Rocky Hill — Two percent of Connecticut businesses are very optimistic about their economic recovery, and 15 percent still consider the state to be an ideal place to do business, according to a 2012 survey of businesses in the state.

And it was a good year for manufacturers, with nearly two-thirds of those surveyed reporting a net profit in 2011, and 66 percent saying they expect to this year.

The 2012 Survey of Connecticut Businesses, by the Connecticut Business & Industry Association and BlumShapiro, an accounting and business consulting firm, was released Friday morning at a conference at the Rocky Hill Sheraton on the Connecticut economy.

The report, in general, said companies are being cautious about their profitability, and it pointed to continued slow growth in most sectors.

The survey also found that hiring was up, with 43 percent of respondents either hiring or planning to hire new full-time workers in 2012. And 55 percent of companies in the manufacturing sector reported plans to hire.

Meanwhile, the U.S. Labor Department reported Friday that although the economy added 96,000 jobs in August, the unemployment rate also dropped because people stopped job-hunting.

In Connecticut, the manufacturing industry also reported difficulty in finding qualified workers — a problem, said CBIA President John Rathgeber, the state is working to address.

“Connecticut’s new education reform law and expanded precision machining training in several of the state’s community colleges was helping address the state’s talent shortage,” he said, adding that more progress in workforce development was needed.

Despite this, Connecticut still has a long way to go to create a business climate that fosters economic success, said Thomas DeVitto, Chief Marketing Officer for BlumShapiro, who shared the report’s findings.

Since the survey done in summer of 2011, the state’s economy has fluctuated. It grew at a moderate pace through January 2012, but has been struggling since then.

Some progress was made this year to address workforce development, small business access to state-financing programs and streamlining regulatory processes. However, the state has a long way to go to create a better business climate if companies are expected to stay in Connecticut and thrive during this slow recovery, the survey said.

The majority of Connecticut companies surveyed — 59 percent — recorded a net profit in 2011, and 57 percent said they expected a profit in 2012.

“The fact that business profitability has yet to recover to its pre-recessionary levels is not surprising,” said Don Klepper-Smith, chief economist and director of research at DataCorePartners. “It is indicative of the overall slow pace of economic expansion, underlying economic uncertainty and profound structural changes that are often underappreciated.”

Cable – a growing industry?

A panel of cable industry leaders and executives at the Connecticut Economy conference discussed the challenges of a growing industry in Connecticut that employs more than 6,700 people.

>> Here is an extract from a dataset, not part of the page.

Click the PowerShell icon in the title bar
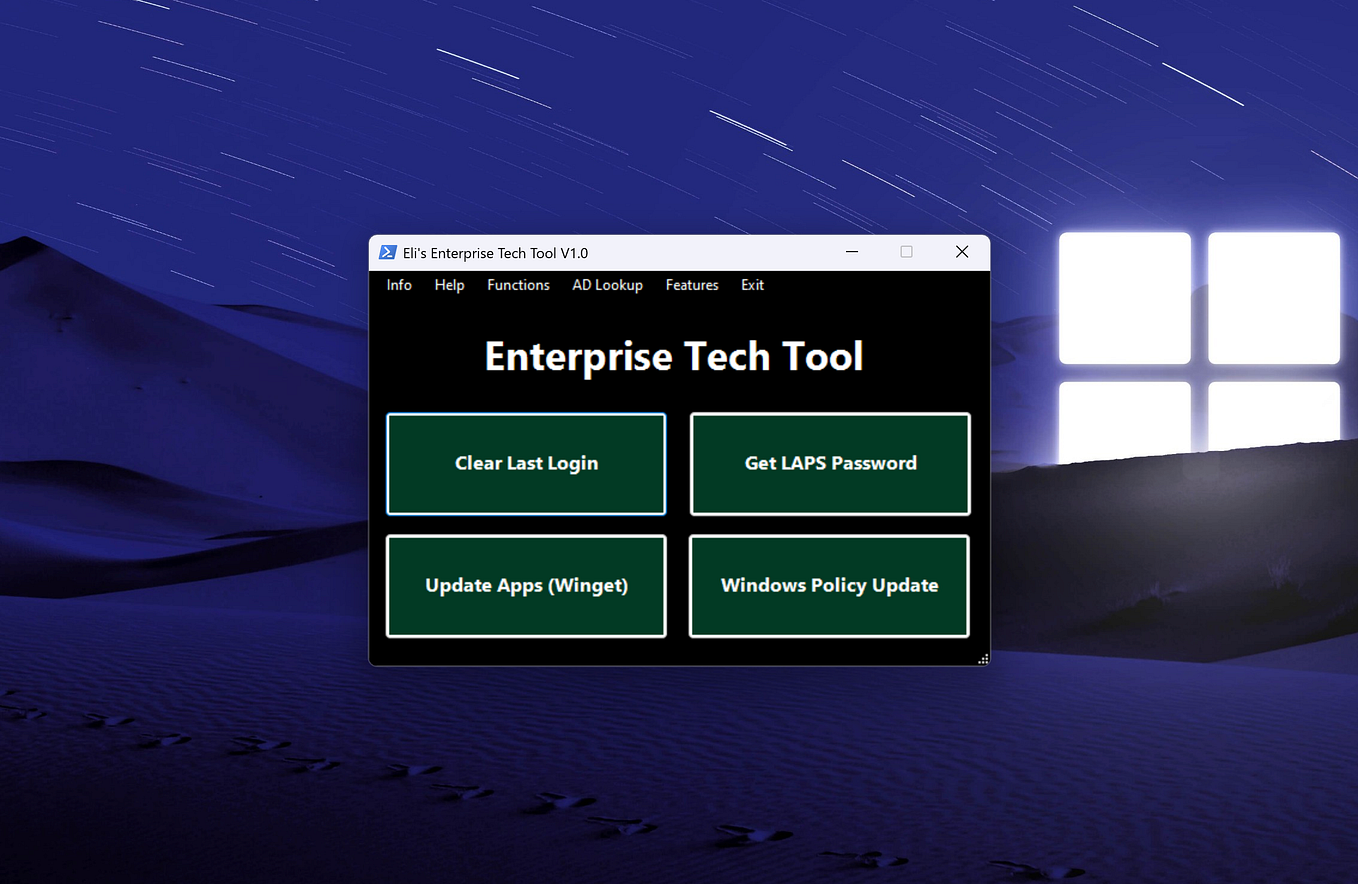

The revolution in video delivery represented by the use of Internet protocol has now made broadband — rather than video — the lead service, said Martin Romitti, senior vice president for Center for Regional Economic Competitiveness. He talked about cable companies receiving more broadband subscribers than video customers.

“About 54.7 percent of small businesses in the Northeast use high speed cable for their broadband access,” he said, adding that in order to compete successfully with a video product in such a climate, cable companies, such as CableVision, Comcast, are beginning to capitalize on their incumbent strengths now: high speed broadband rate and consistency of service.